Matrices and Camera Pose Estimation

Camera pose estimation

One of the essential features of Ace Trace app (a video editor) is to figure the camera motion as well as zoom changes.

This enables the app to pin an object trajectory to a certain point in the physical world coordinate system vs working in the camera viewport.

The process of estimation of the camera pose is called SLAM (Simultaneous Localization And Mapping), and here we’re are going to talk specifically about Visual SLAM, meaning that we’re only using the visual information to estimate the camera pose.

I’m going to show you how matrix transformations can be used in this process.

Let’s talk about matrix transformations

It’s not a secret you can use simple linear algebra to manipulate images, and layers, place objects into a 3D scene, and so on. I’m not going to explain the math behind it, there is an unlimited amount of information on the internet already. Look at this playground, I like their visualization, it’s super easy to understand how transformations work:

It’s worth adopting this mindset: every time you want to move or rotate something, you should use matrix transformations. Any standard library normally includes tools to execute matrix operations, and some APIs are only talking matrices - when it comes to GPU computing, it’s much more efficient, and everything in the 3D world is built around matrices. So go learn matrix algebra if you haven’t already!

The Visual SLAM algorithm performance issues

Running matrix operations using OpenCV will normally involve a lot of computation on CPU. It will perform poorly on mobile devices, especially when processing high-definition images. The simplest way to boost the performance is to downscale the image to a lower resolution, find the transformation, and then apply that matrix to the original frames.
Downscaling is pretty straightforward - just use something like resize function from OpenCV, which works pretty fast, allowing us to focus on the real issue here - finding the transformation matrix. And this part is very sensitive to the image resolution.
However, even after you found your downscaled transformation between frames, to properly apply these matrices you will have to prepare them to work for bigger images.

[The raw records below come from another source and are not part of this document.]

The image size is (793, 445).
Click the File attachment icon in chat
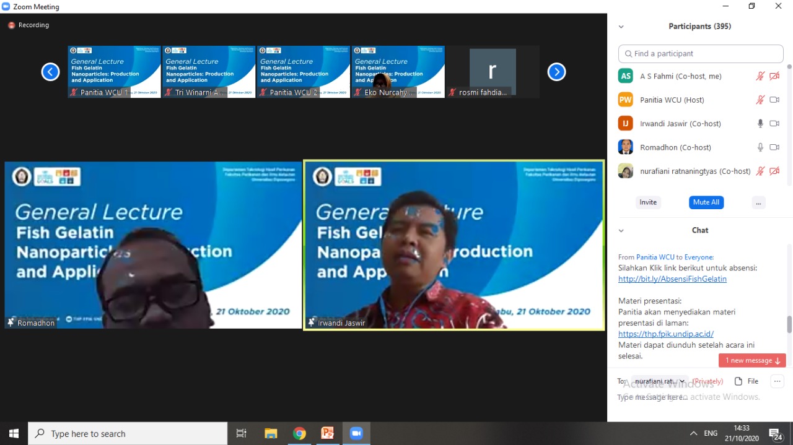(x=746, y=381)
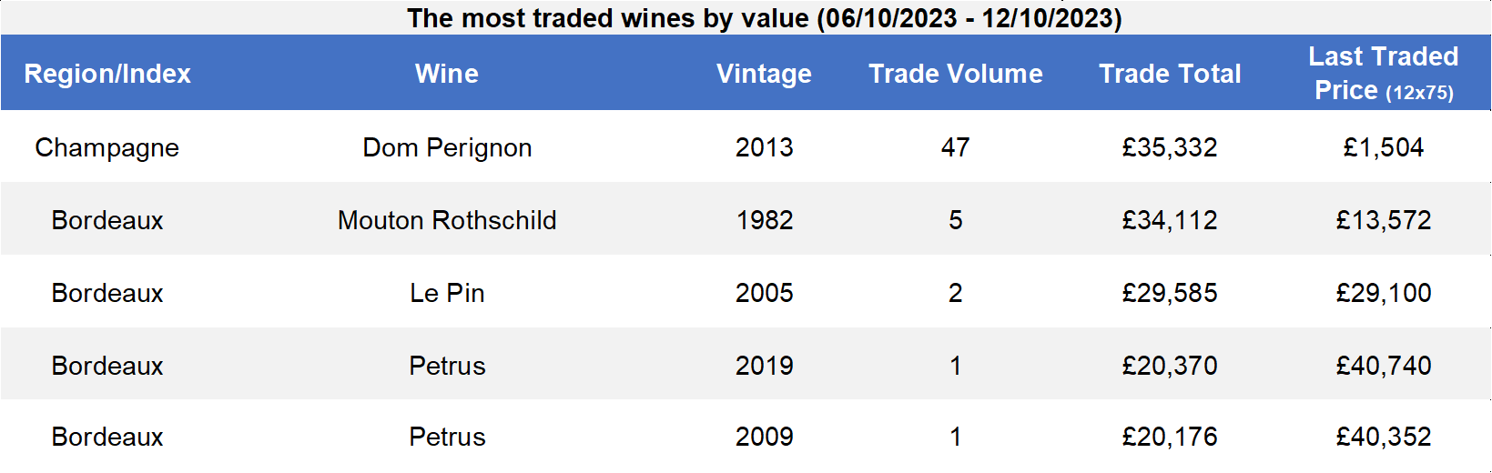The image size is (1492, 473).
Task: Select the Mouton Rothschild cell
Action: pyautogui.click(x=447, y=220)
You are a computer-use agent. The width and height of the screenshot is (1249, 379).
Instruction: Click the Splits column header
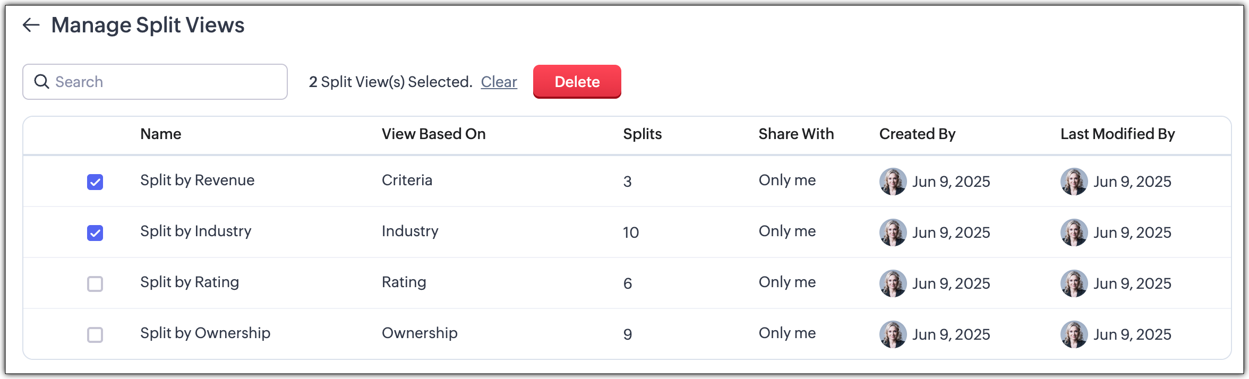tap(642, 134)
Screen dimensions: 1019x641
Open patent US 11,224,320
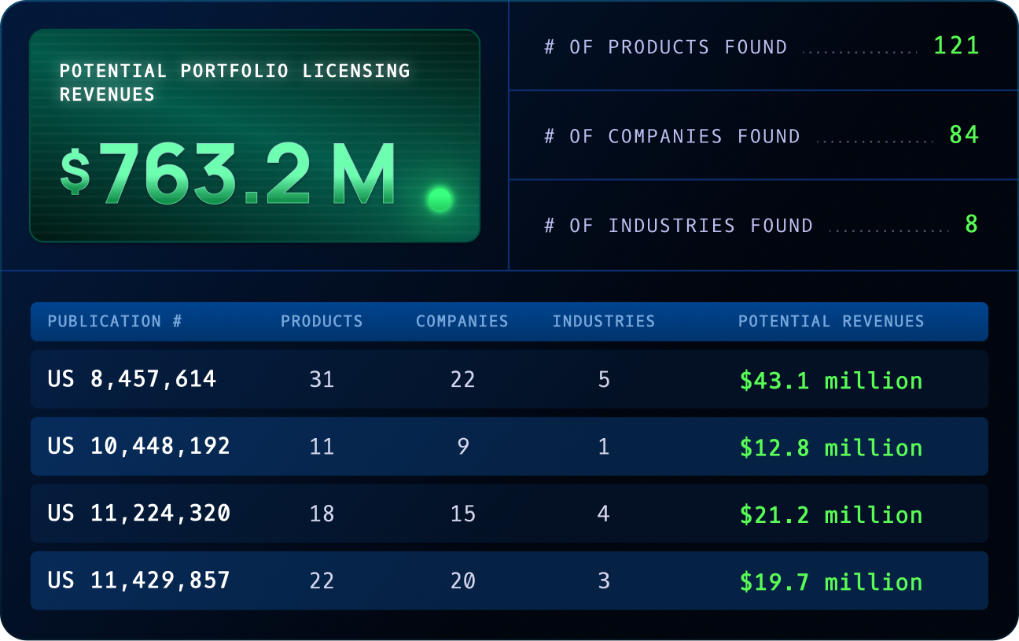coord(138,514)
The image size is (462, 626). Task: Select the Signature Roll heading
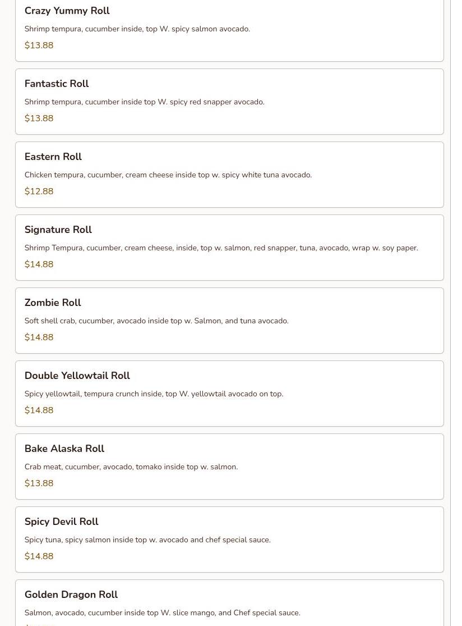click(x=58, y=230)
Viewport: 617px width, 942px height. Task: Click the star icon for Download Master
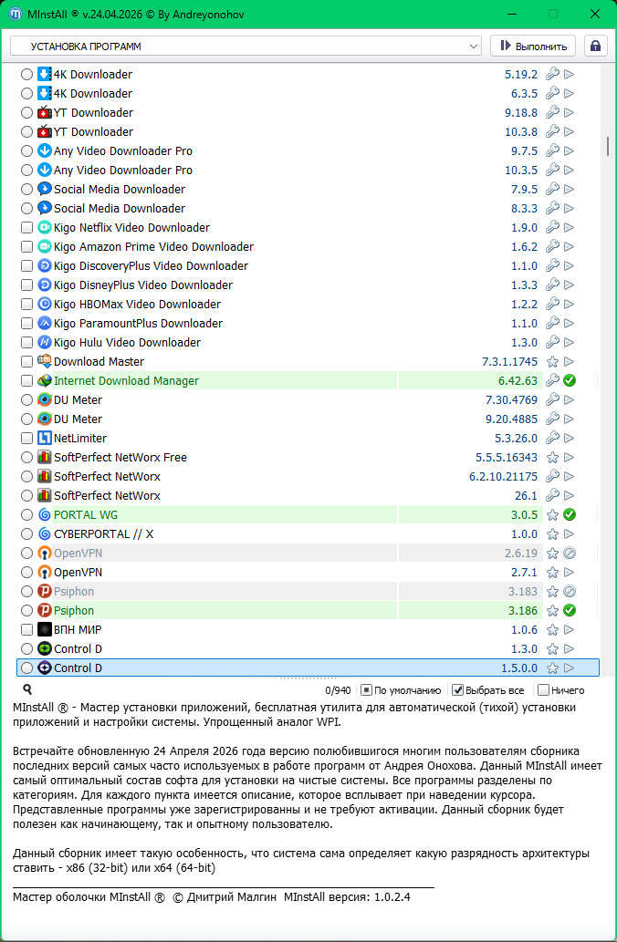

Apply downscaled transformations

Let’s say the original image is 1920x1080, and you want to downscale it to 640x480.

scale = 640 / 1920

Now given your downscaled transformation matrix, you can upscale it like this:

upscaled = scaleMatrix(scale) x downscaled x scaleMatrix(1/scale)

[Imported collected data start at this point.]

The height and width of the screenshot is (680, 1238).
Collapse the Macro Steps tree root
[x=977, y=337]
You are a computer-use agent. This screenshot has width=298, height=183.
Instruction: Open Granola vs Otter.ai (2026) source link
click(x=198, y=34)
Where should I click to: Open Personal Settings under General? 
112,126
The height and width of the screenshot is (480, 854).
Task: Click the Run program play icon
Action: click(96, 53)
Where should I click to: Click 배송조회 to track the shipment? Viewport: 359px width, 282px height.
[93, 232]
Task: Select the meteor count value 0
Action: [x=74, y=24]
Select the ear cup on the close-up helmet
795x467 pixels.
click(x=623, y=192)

where x is the matrix multiplication operator.

  1. We convert the coordinate system to the downscaled one first by using a scale transform scaleMatrix(scale).
  2. Then we apply our downscaled transform.
  3. We convert back to the original coordinate system by using this scale transform scaleMatrix(1/scale).

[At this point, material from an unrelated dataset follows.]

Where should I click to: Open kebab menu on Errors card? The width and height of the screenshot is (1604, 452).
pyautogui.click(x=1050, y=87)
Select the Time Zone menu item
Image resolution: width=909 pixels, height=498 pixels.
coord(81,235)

This way we make sure we apply our transform in the correct coordinate system.
In Swift language it looks like this:

let upscaled = CGAffineTransform(scaleX: scale, y: scale)
    .concatenating(downscaled)
    .concatenating(CGAffineTransform(scaleX: 1/scale, y: 1/scale))

The order of these operations is extremely important. I’ve spent some time before figuring out what is the matrix operation order under the hood. For example, one could use scaledBy or translateBy functions instead of concatenating to achieve the same result, however, they apply matrix multiplications in the reverse order. Always check the docs to make sure.

Conclusion

This way you can significantly boost the performance of your SLAM algorithm while keeping adequate quality. In my case, I’ve reduced the processing time from 1 minute to 20 seconds for 4K videos and to 7 seconds for 1080p, which is a huge improvement.
If you have Oculus Quest you probably noticed, how it tracks the pose of the headset in real time with insane accuracy. Even though they utilize the advantage of having accelerometer sensor data, they definitely excel at tracking algorithms and performance optimizations such as this simple approach.